SURPRISE, AZ – When the Pirates traded Reese McGuire at the deadline, it opened up playing time for another catcher in the system, Jin-De Jhang. Prior to the trade, Jhang was no stranger to splitting time in the system, and having his development impacted by multiple catchers, specifically McGuire.
In 2014, Jhang was making the jump from Jamestown, the NYPL affiliate at the time. The natural progression would have been to send him to West Virginia, although the Pirates had McGuire making an aggressive jump from the GCL to West Virginia in his first full pro season. Rather than having the pair splitting catching duties, Jhang also received an aggressive promotion to Bradenton, jumping up to High-A in just his third pro season, with not a lot of baseball background prior to that.
Jhang’s offense, which was a highlight in the lower levels, struggled in 2014. That led to him returning to Bradenton in 2015, at which point his offense rebounded, but where he also found himself behind McGuire. He only had 46 games behind the plate that year, compared to 74 the year before, when he was splitting time with Jacob Stallings. Jhang spent over half of his season in 2015 as the designated hitter.
The Pirates moved Jhang and McGuire up to Altoona in 2016, with the same playing time expectations. Even though Jhang caught the final month as the starter after the trade, he still only had 48 games behind the plate, with McGuire having 73 in the first four months of the year. Jhang did briefly move up to Indianapolis, where he got five more starts, but he found himself with just 53 starts on the year, which was only slightly higher than his total of 45 in short-season in 2013.
Jhang was a pretty high profile signing out of Taiwan in 2011. His bonus of $250,000 was the highest bonus received by a position player out of Taiwan at the time. He immediately showed good plate patience, never going above a 12.3% strikeout rate, even in his 2014 season. He can draw some walks, but usually sits around 5.5%, as he makes good contact and can hit for a good average. He’s got some power potential due to his size, and while that hasn’t fully shown up, there’s the potential for double-digit homers one day.

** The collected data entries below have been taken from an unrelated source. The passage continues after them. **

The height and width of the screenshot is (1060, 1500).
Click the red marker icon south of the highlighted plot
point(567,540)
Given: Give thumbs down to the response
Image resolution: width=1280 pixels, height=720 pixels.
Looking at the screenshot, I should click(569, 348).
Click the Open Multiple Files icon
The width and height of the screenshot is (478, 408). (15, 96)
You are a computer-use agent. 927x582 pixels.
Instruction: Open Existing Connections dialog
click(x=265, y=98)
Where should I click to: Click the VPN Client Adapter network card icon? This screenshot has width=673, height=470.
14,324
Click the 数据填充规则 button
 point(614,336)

One issue with the lack of playing time is that it has impacted Jhang’s development. That hasn’t seemed to hurt him as much offensively, as his hitting coach in both Altoona and in the AFL noted.

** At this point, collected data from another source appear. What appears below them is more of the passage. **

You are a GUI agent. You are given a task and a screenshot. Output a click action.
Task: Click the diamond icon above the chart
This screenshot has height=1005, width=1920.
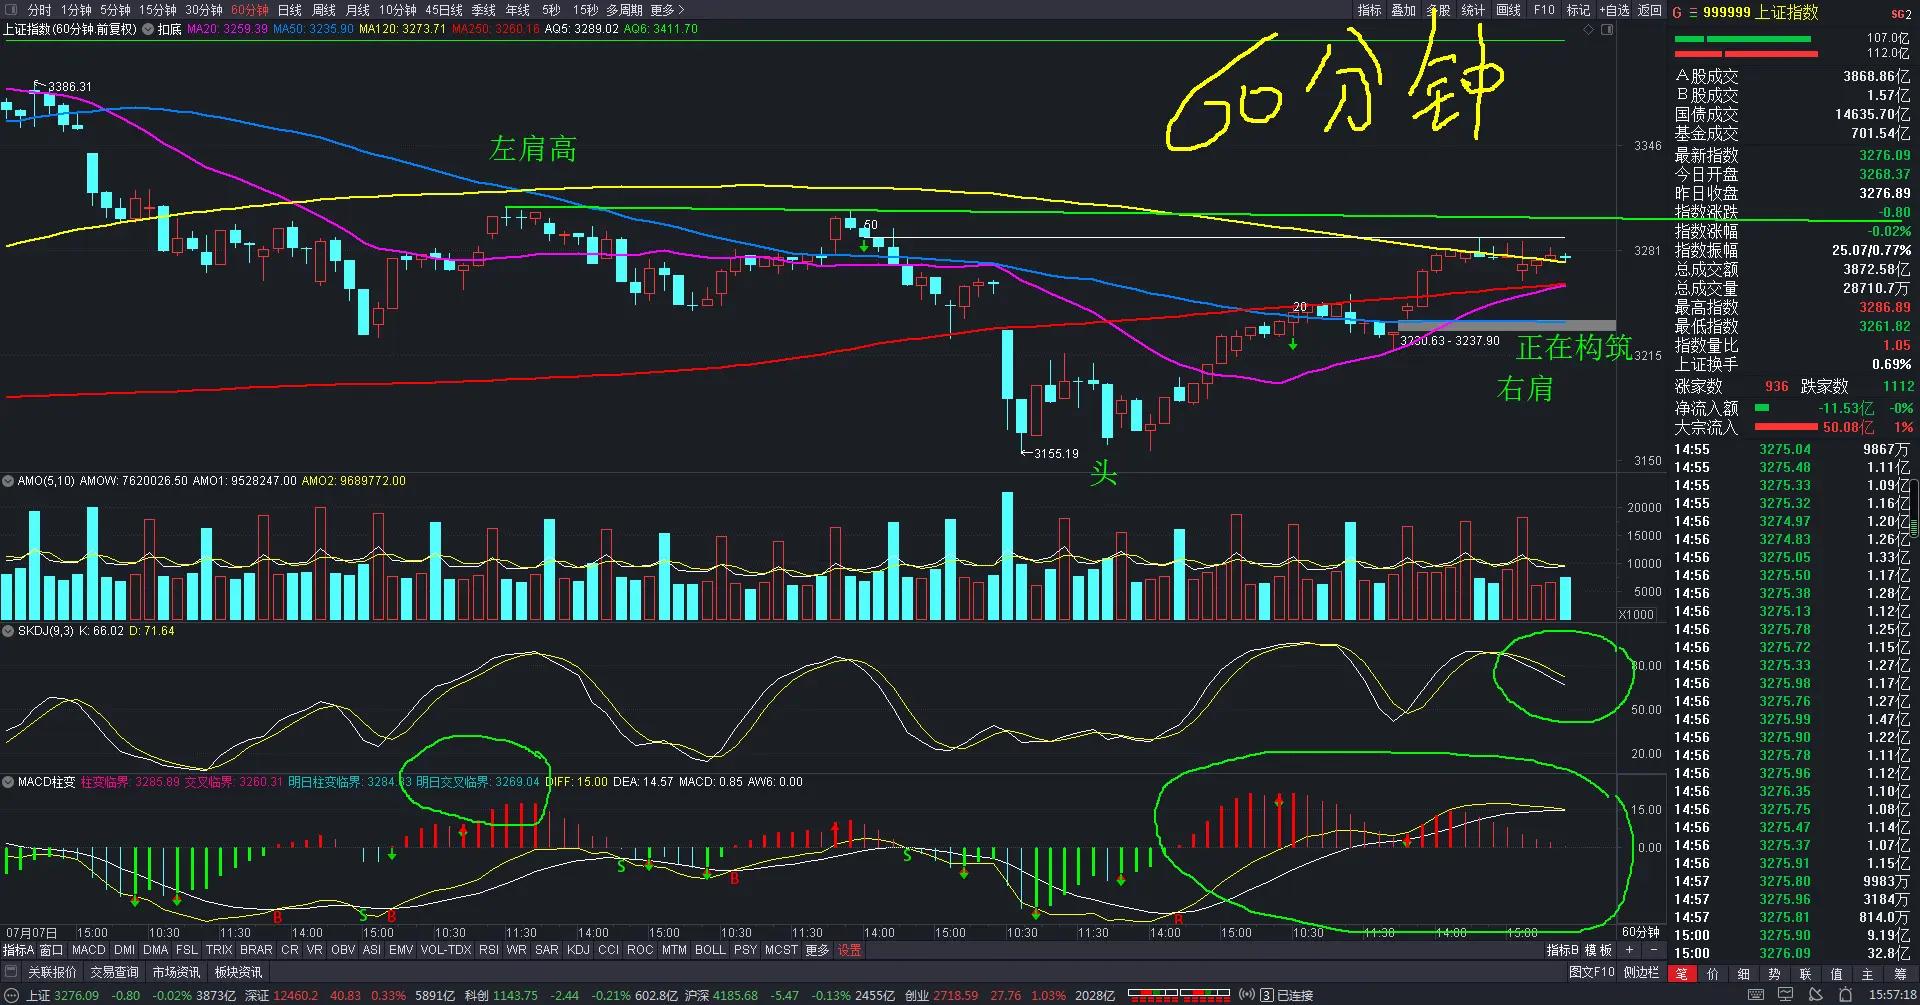[x=1588, y=30]
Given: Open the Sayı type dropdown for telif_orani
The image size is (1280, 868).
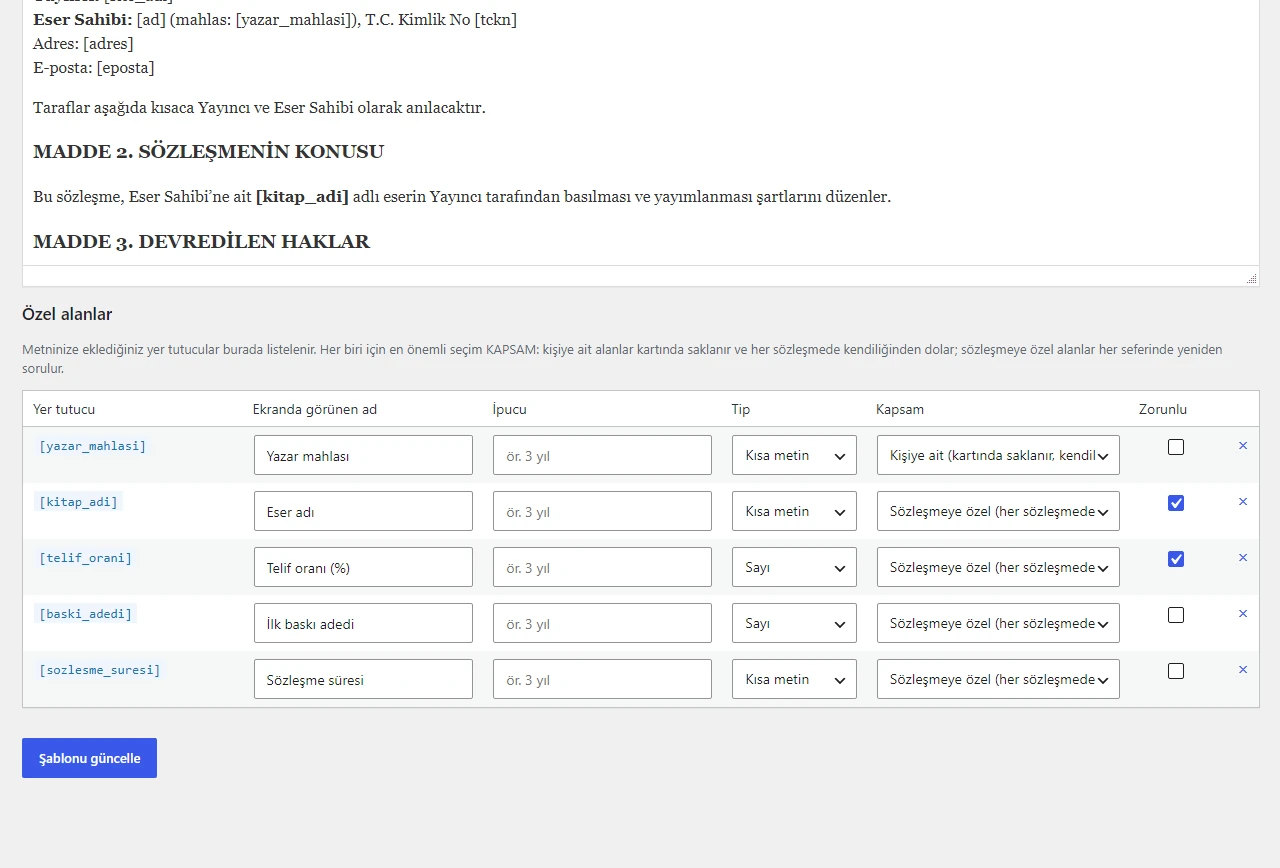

“I think that can be challenging for any player,” Altoona hitting coach Kevin Riggs said about his lack of playing time. “He knows what he needs to do before the game, so he gets his work in for when he’s called upon. He’s a true professional as far as that goes.”
The defense is where the lack of playing time really hurts. McGuire was always ahead of Jhang because he was one of the best defenders in the minors, and that defense will eventually get him to the majors in some role. His future hitting ability would eventually determine the role. In Jhang’s case, he’s got the hitting ability to at least be a backup in the majors, but the defense is a question for the long-term.

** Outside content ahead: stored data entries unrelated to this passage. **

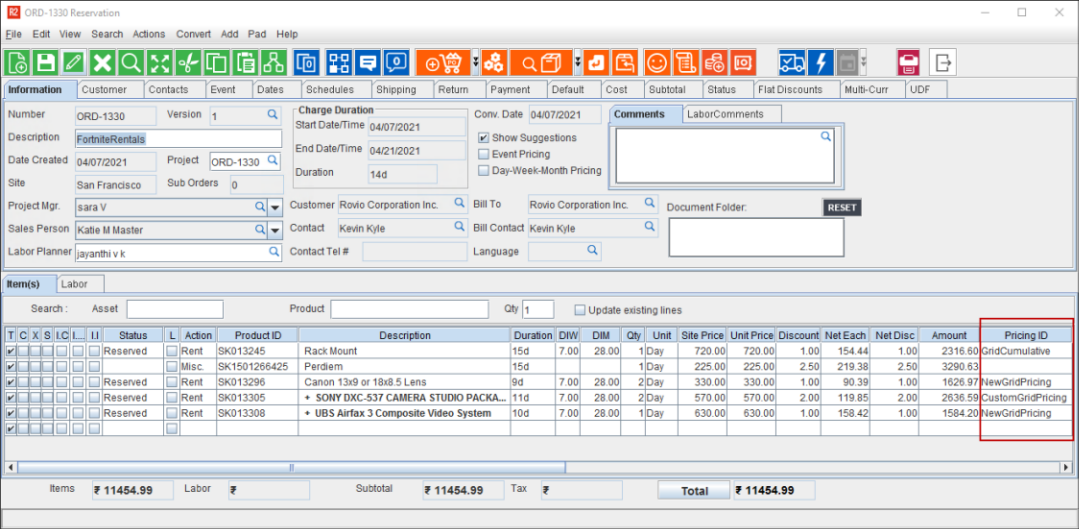Click the blue delivery truck icon

click(x=792, y=62)
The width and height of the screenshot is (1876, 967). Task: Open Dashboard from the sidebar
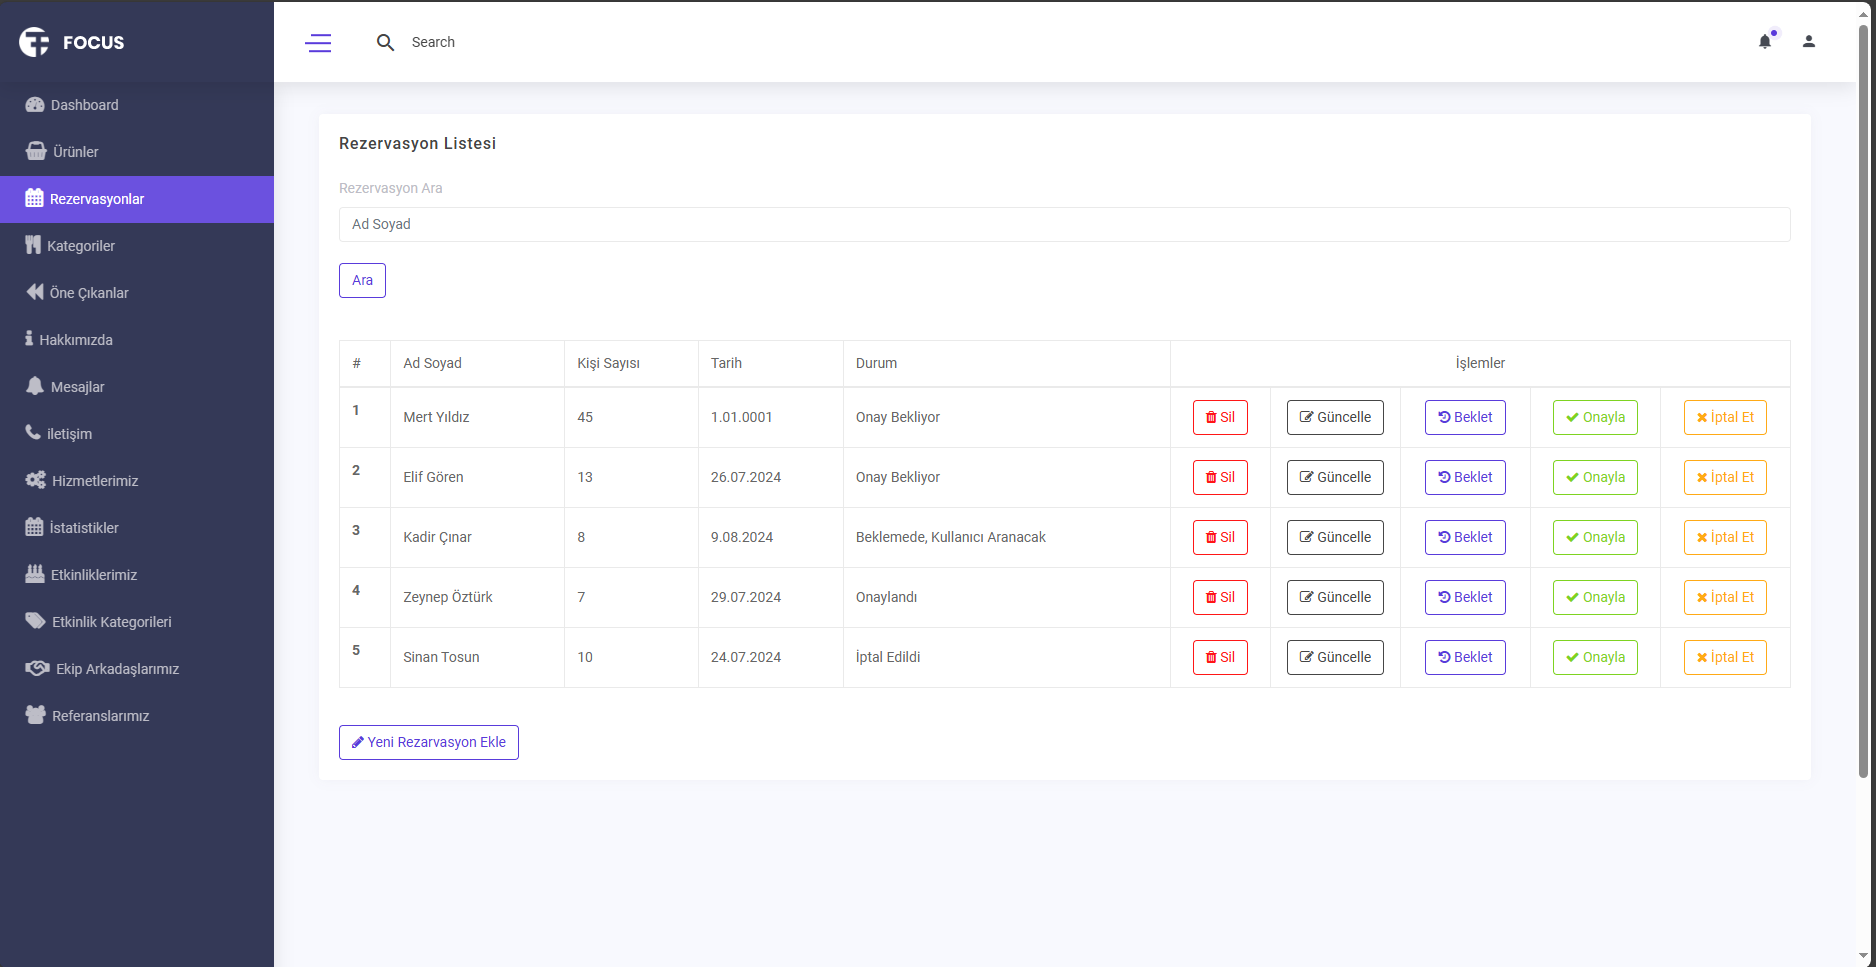84,105
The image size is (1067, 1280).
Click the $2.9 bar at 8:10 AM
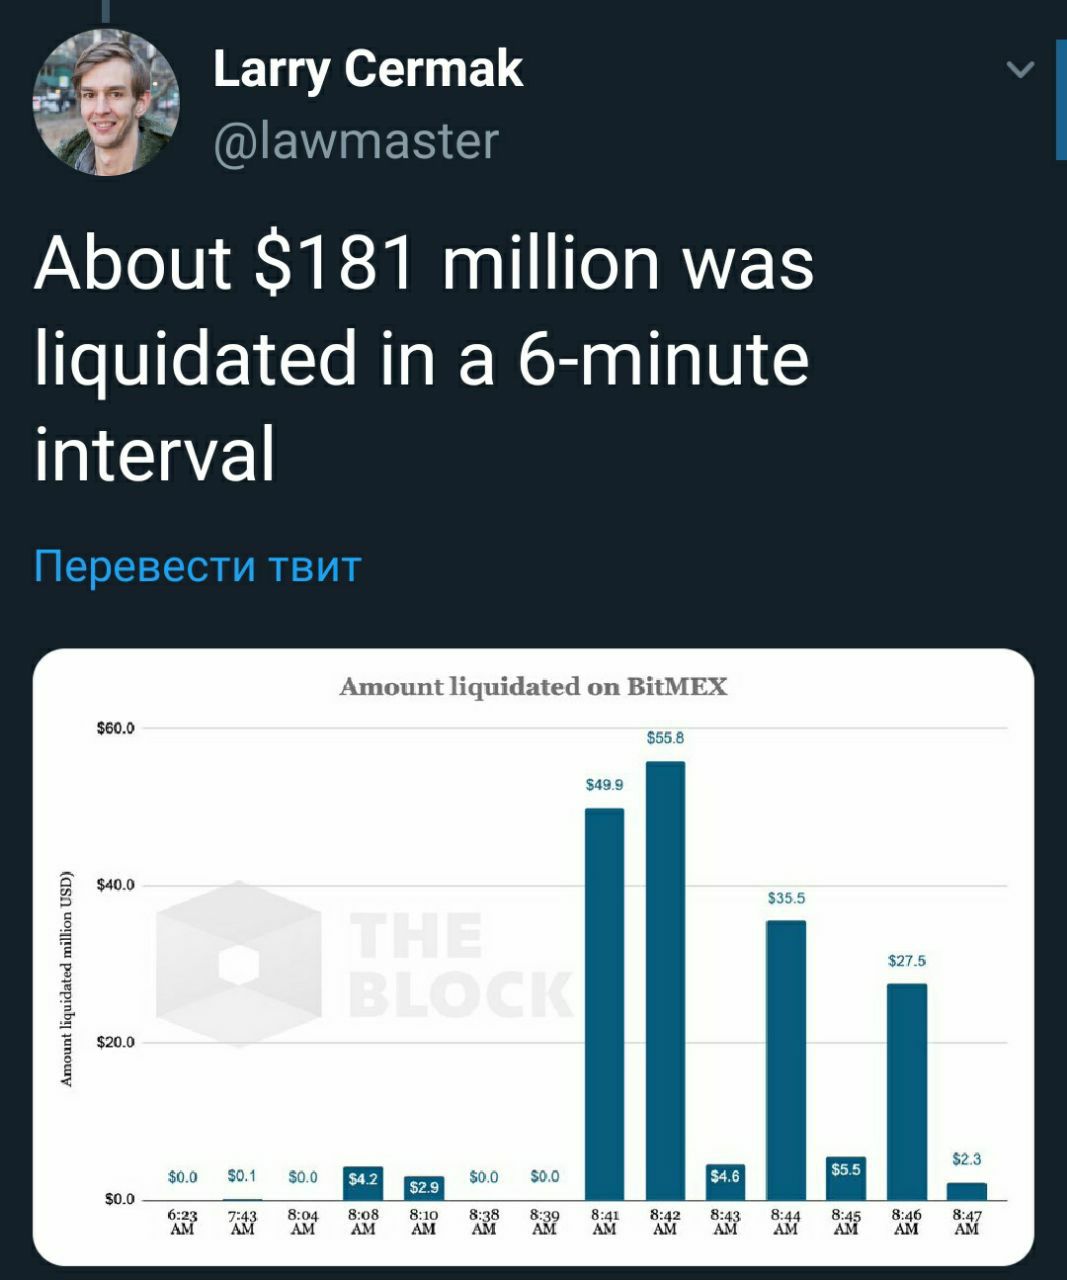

“He gives you a good at-bat, a professional at-bat,” Riggs said. “Controls his strike zone. Really doing an unbelievable job behind the plate as well.”
Jhang plays defense well enough to stick behind the plate, with a strong arm, good work with his pitching staff, and good agility for his size. The work with the pitching staff is impressive, as Jhang was already communicating without a translator in 2013, his second pro season in the US.
His size isn’t as much of an issue right now, but will be something to watch going forward. He entered pro ball with a lot of weight, and he’s always going to be a big catcher. He trimmed down after his first full season, but it will be an effort to maintain that weight as he gets older, which could be the biggest thing preventing him from being a catcher one day down the line. For now, he moves surprisingly well for his size, and that doesn’t seem to be as much of an issue.
Jhang just needs more practice behind the plate, which he didn’t see much of the last two years. Now that McGuire has been traded, that should create an opening for him to get more time.
“For me, I can play more, catch a lot,” Jhang said of the impact of the trade. “I just want to play. I just want to catch.”
The upside here probably isn’t more than a backup catcher, as Jhang might not have the defense to justify being a starter, unless his power potential really takes off and makes up for the average at best defensive upside. He could end up a strong offensive backup, with defense that won’t take away from the offensive value. In the short-term, he might have to return to Altoona for another season to get playing time, as he’d be blocked in Indianapolis by Elias Diaz. But that playing time should help him get the work he needs behind the plate, making it more likely that he reaches the majors.